I read a lot. It takes discipline; I set aside at least an hour every single day for reading. I read both fiction and non-fiction, but as I've gotten older I've definitely trended more towards non-fiction. Even the most speculative of fiction authors often have a hard time matching the amazing stuff I find in the news every day. I think it's one of the reasons that one of my favorite fiction authors, William Gibson, has transitioned from writing about the near future to writing about the recent past. You can't make this stuff up.

Much my non-fiction choices have been in the realms of economics, and how and why complex systems fail. My initial motivation for both of these topics was in fact professional interest. I'm a little surprised to discover that my recent choices in reading material tend to combine these two topics, a relation that has been slowly dawning on me over the past decade or so.

Charles Perrow, Normal Accidents: Living with High Risk Technologies, Princeton University Press, 1999

On June 1, 1974 in Flixborough England, a chemical plant that manufactured a component of nylon exploded. The blast was estimated to be equivalent to as much as 45 tons of TNT. The plant was destroyed. All of the maintenance records that might have provided more details as to the exact cause of the disaster were destroyed. Buildings a thousand feet away from the plant were damaged. Windows a mile and three quarters away were broken. Twenty-eight people were killed, and at least eighty-nine were injured. It is believed that a cloud of cyclohexane vapor, a byproduct of production, escaped and ignited, generated the immense fuel-air explosion.

This is one of the many catastrophic accidents that Perrow describes in detail in his book. I would be lying if I didn't admit to a certain amount of fascinated schadenfreude for some of the apocalyptic events he documents. Two common themes that emerge is the presence of non-linear dynamics and tight-coupling.

Perrow writes that that the exact functioning of many of the reactions used for production in large commercial chemical plants are not well understood theoretically, even by experts in the field. In an effort to make such plants more efficient, their production systems are full of positive and negative feedback loops which can (and do) react in non-linear ways, and which are only stable within a narrow range of operating conditions. Even the physics may not be well understood; Perrow talks about how neutron bombardment embrittlement of nuclear reactor vessels came as a surprise.

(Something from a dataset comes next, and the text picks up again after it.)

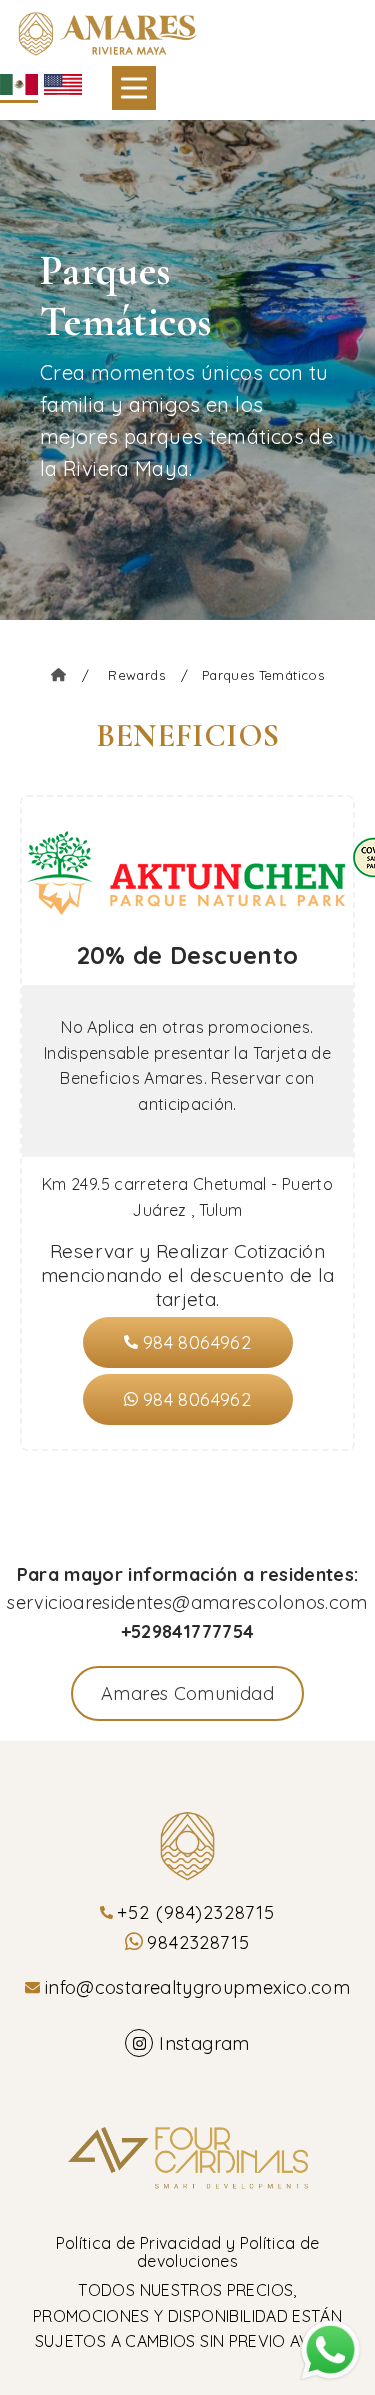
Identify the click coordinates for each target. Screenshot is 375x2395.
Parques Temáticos (263, 675)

It's no coincidence that the phrase "going non-linear" is a euphemism for a situation going very wrong very quickly. In The Logic of Failure: Recognizing and Avoiding Error in Complex Situations (which I wrote about in Imperfect People Build Imperfect Systems) [1], psychologist Dietrich Dörner writes about how humans really suck at conceptualizing and understanding complex non-linear systems. This means when complex systems like chemical plants enter an unexpected region of their operational parameters, typically due to one or more failures or mistakes lining up in time, it is difficult for human operators to understand what is happening, or to even recognize that something is happening at all. My own experience suggests it is difficult for designers of digital control systems to anticipate such failures, particularly when the systems under their control suddenly and unexpectedly depart from their normal operational envelope. Perrow captures the essence of non-linear behavior when he writes that it is a sensitivity to "trivial events in nontrivial systems" (p. 43).

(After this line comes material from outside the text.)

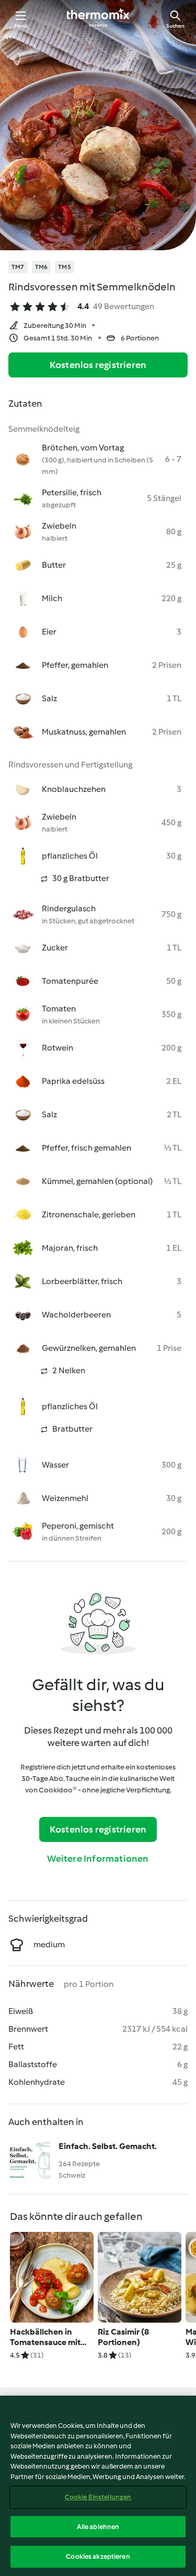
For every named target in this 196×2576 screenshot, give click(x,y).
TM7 (18, 267)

Perrow echoes Dörner when he writes about how the cognitive limitations of humans limit their response to failures in complex systems.

We construct an expected world because we can't handle the complexity of the present one, and then process the information that fits the expected world, and find reason to exclude the information that might contradict it. (p. 214)
Confronted with ambiguous signals, the safest reality was constructed. (p. 217)

Those old enough to remember The Church of the Subgenius from the 1970s may or may not be surprised to find that that UFO religion parody had it right: "slack" is vitally important. Perrow writes about how tight-coupling in complex systems means that there is little margin for error. When things go bad in a system with little or no slack, the badness cascades through the system very quickly. Slack, which is just another word for decoupling, gives more opportunities to respond, including improvisationally, to failure in both space and time. This will seem familiar to designers of real-time software: the insertion of loose-coupling, for example in the form of message queues, between producer and consumer processes may increase stability at the expense of real-time response. Chemical and manufacturing plant designers face the same trade-offs.

Perrow makes the distinction between processes - chemical, nuclear, and otherwise - that are "transformative" versus "additive". The former can have much more complex interactions between its components, and may feature non-linear behavior which may not be understood by the designer of the process. He likens the additive production process to making a sandwich where as the transformative process is making a soufflé: the end result is drastically greater than the sum of its component parts.

Perrow writes about how safety systems frequently have unintended consequences that nullify their effects. The introduction of shipboard radar did not yield the expected reduction in maritime accidents because ships used it as an excuse to go faster. This is true in chemical and manufacturing processes as well; safety features allow the plants to be run at higher levels of production, resulting in greater revenue at the same accident rate.

The title of Perrow's book stems from his assertion that given complex systems with tight-coupling and non-linear behavior, in which safety subsystems are either subverted or exploited, accidents are inevitable, or in some sense, normal, to be expected.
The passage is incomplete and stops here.